▶ **WHAT THE EXERCISE ASKS**
Copy every line of the records below, requests included, and raise each coordinate in the answers by 33. Leave the pictures out.

▶ **TASK DATA**
## START
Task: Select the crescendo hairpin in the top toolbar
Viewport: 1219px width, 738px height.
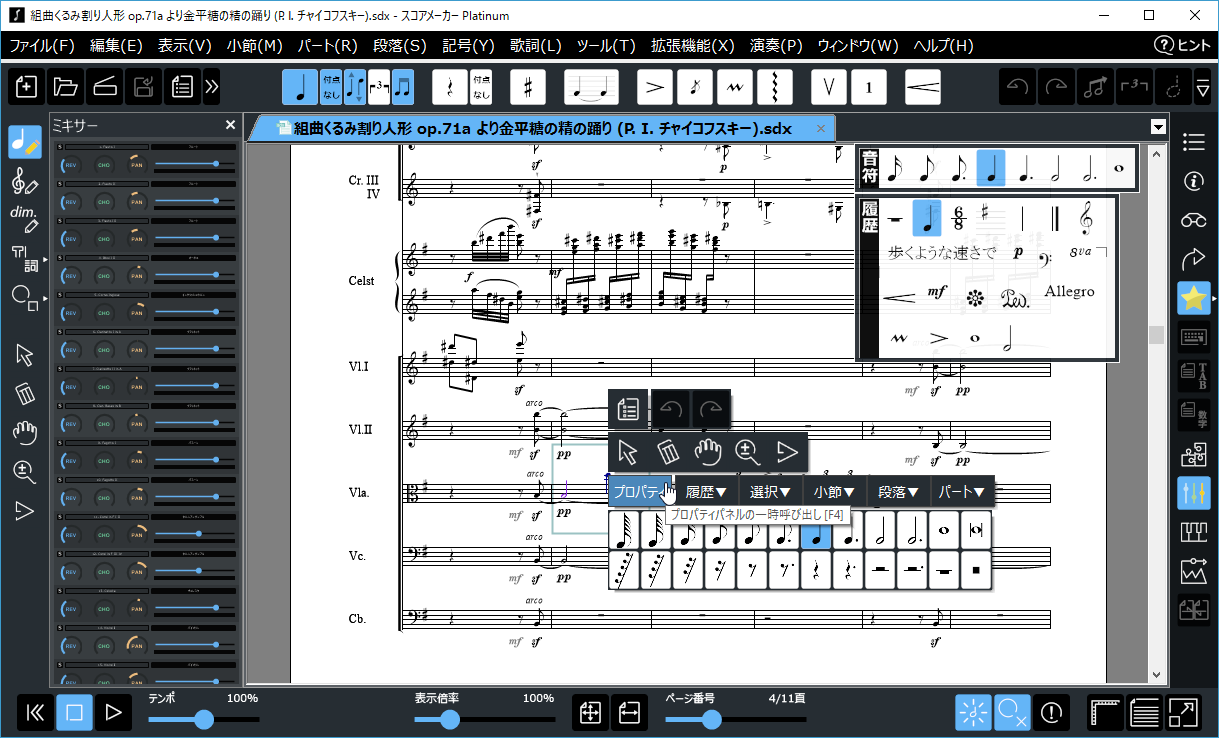Action: click(922, 87)
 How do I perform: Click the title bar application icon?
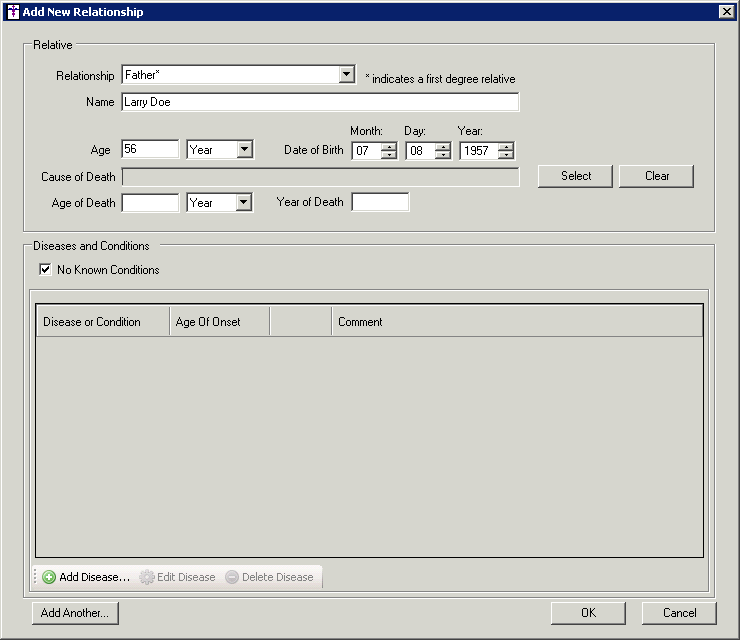12,12
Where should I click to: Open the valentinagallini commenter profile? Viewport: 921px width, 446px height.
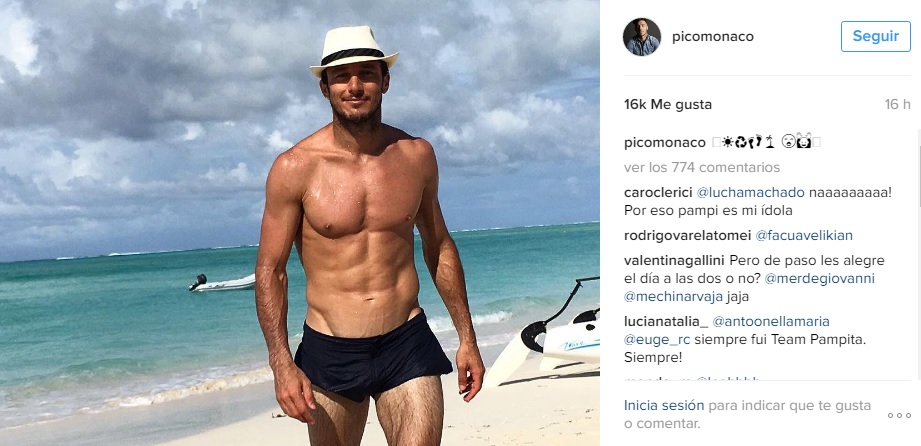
## END
▶ **SOLUTION TO THIS EXERCISE**
Task: Select the crescendo hairpin in the top toolbar
Viewport: 1219px width, 738px height.
Action: click(955, 120)
 How do I perform: Click the title bar application icon?
45,45
Where should I click to: Open the valentinagallini commenter profile? Viewport: 921px width, 446px height.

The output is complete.